• [Task set]:
1. In the factorial discussion, what kind of exponent does every prime have when a perfect square is factored into primes?
2. Reproduce the passage of the factorial discussion that opens with the words containing "If you factor" and closes with "a perfect square.".
3. Go on with the factorial discussion about when n!+10 is a perfect square, picking up after its final sentence.

• [Document extract]:
***

How many natural numbers $n$ are there such that $n!+10$ is a perfect square

Question

How many natural numbers $n$ are there such that $n!+10$ is a perfect square?

The explanation given here is not very intuitive and I can't understand how to answer this question.

Answer 1

If you factor a perfect square into primes, every prime has an even exponent. The argument made says that for all $n \gt 5,$ there are at least two factors of $2$ in $n!$. In fact, this is true for all $n \ge 4$, but they covered $4$ and $5$ in the casework. Once $n!$ is a multiple of $4$, $n!+10\equiv 2 \pmod 4$ has an odd exponent of $2$, so it cannot be a perfect square.

***

• [Stored data]:
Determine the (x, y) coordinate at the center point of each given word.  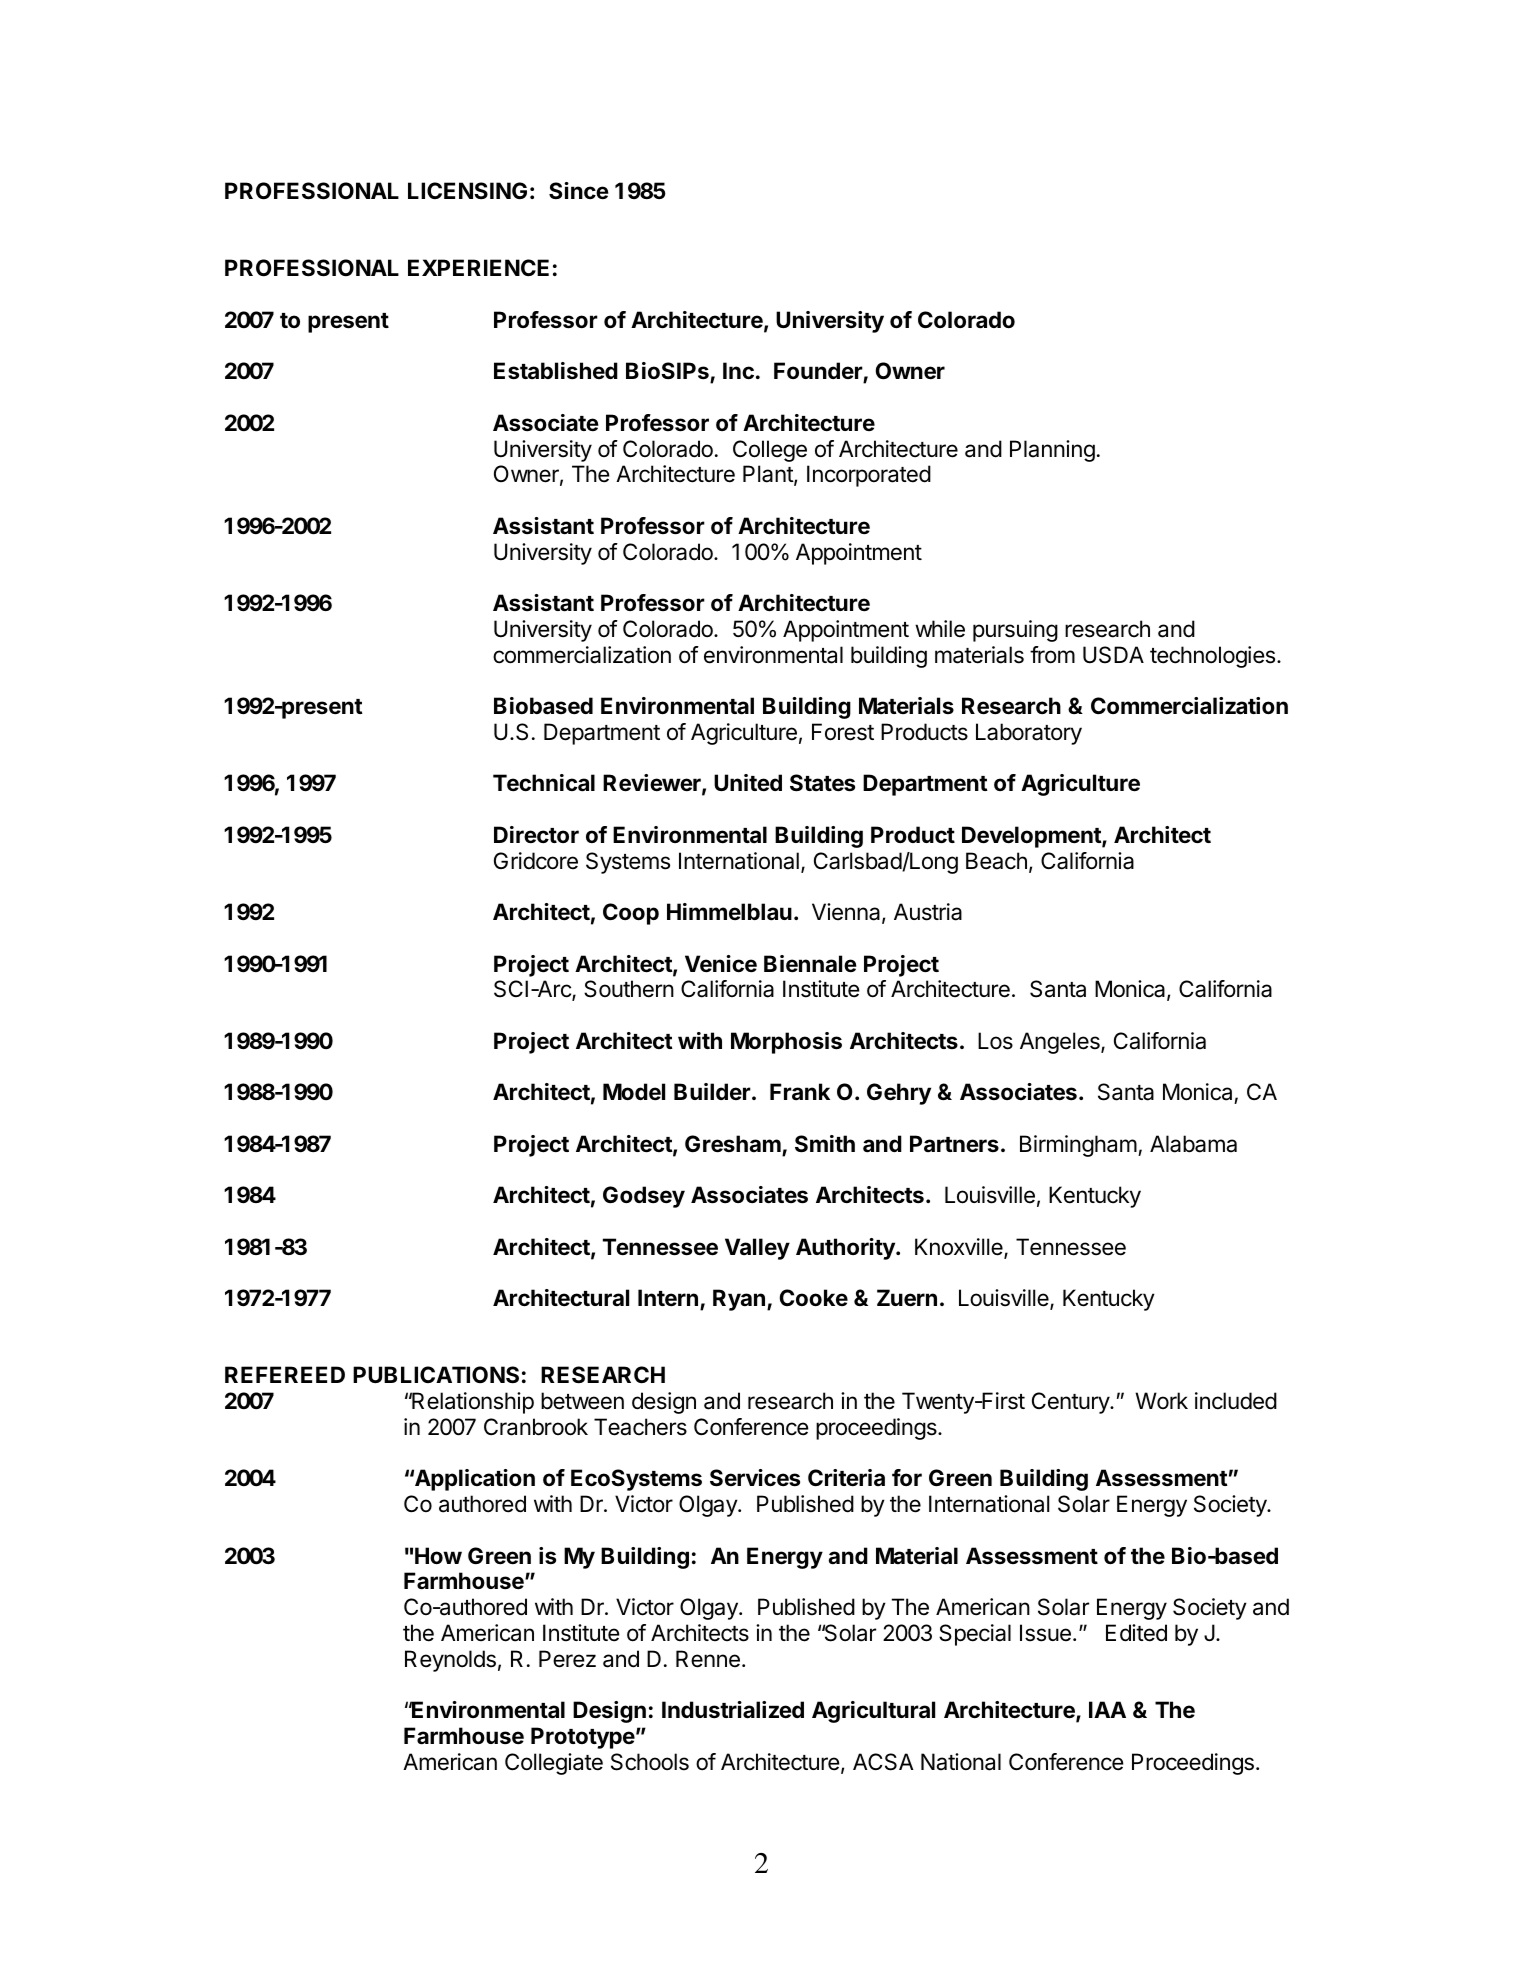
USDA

***

• [Per-task answers]:
1. An even exponent.

2.
If you factor a perfect square into primes, every prime has an even exponent. The argument made says that for all $n \gt 5,$ there are at least two factors of $2$ in $n!$. In fact, this is true for all $n \ge 4$, but they covered $4$ and $5$ in the casework. Once $n!$ is a multiple of $4$, $n!+10\equiv 2 \pmod 4$ has an odd exponent of $2$, so it cannot be a perfect square.

3.
Answer 2

Note that the perfect square numbers have the form $4k$ or $4k+1$ ($n=2m\to n^2=4m^2$ or $n=2m+1\to n^2=4(m^2+m)+1$).

If $n>3$, $n!$ is multiple of 4 and $n!+10\equiv 2 \mod 4$, an absurd.

Checking $n=1,2,3$, the only solution is $n=3$

Answer 3

The solution is saying:

$n! + 10= 2*3*4*5*6*......*n + 10$

$=10 (3*4*6*......*n +1) $

So $3*4*6*.....*n +1$ is odd so not divisible by 2..

$10$ is divisible by 1 power of two but not any higher power. So $n! +10$ is divisible by 2 but not 4. So it isn't a perfect square.

And yes that answer was awfully written.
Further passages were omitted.